Top of DATA RECORDS
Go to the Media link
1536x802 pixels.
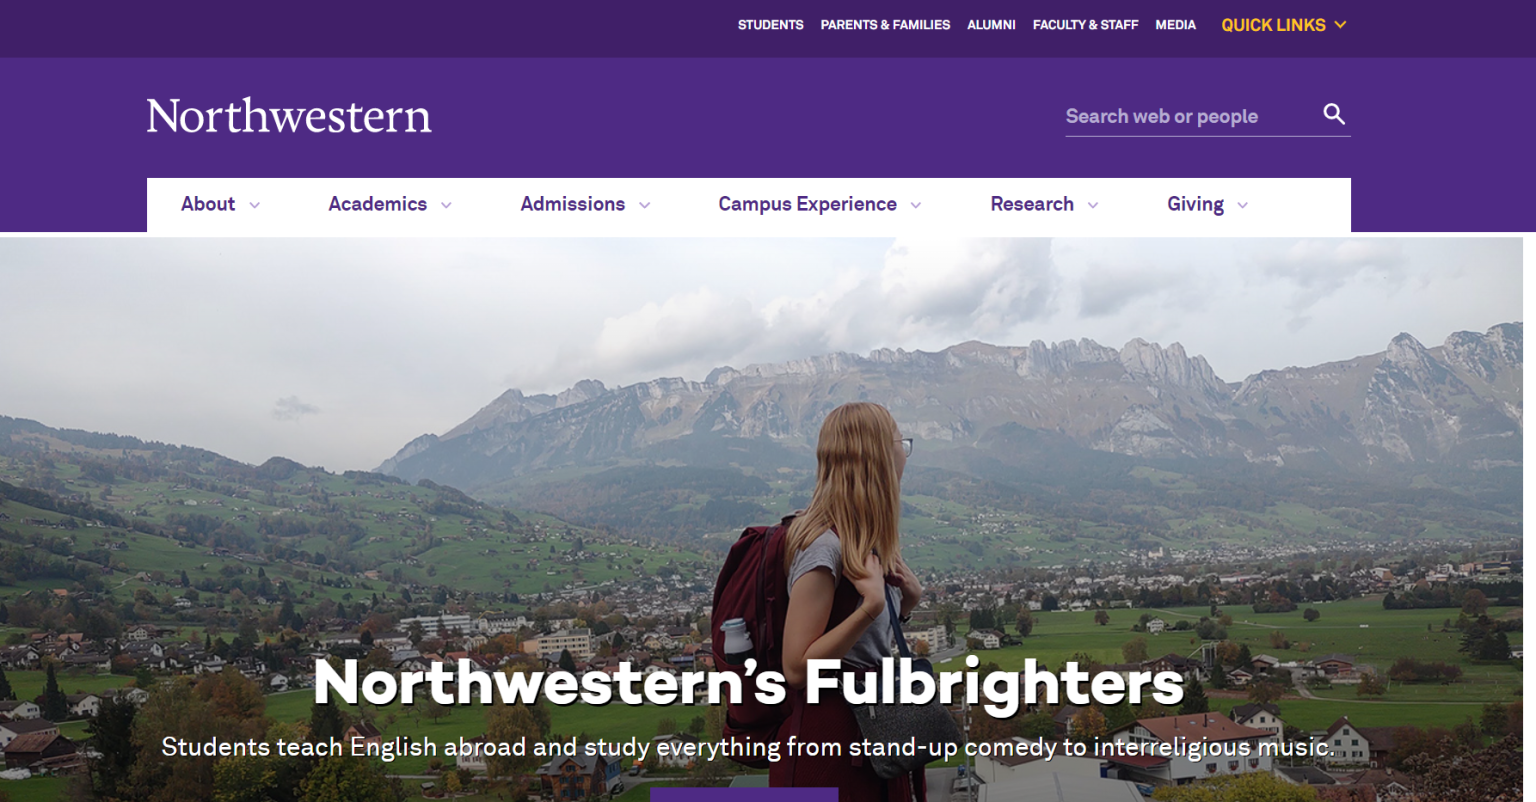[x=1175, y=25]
Bottom of DATA RECORDS
Top of DATA RECORDS
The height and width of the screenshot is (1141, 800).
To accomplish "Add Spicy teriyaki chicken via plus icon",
Bottom of DATA RECORDS
Set down precisely the lines above between the line holding "The height and" and the line holding "Spicy teriyaki chicken", inclusive, and nothing beyond them.

§ **TASK OUTPUT**:
The height and width of the screenshot is (1141, 800).
To accomplish "Add Spicy teriyaki chicken via plus icon",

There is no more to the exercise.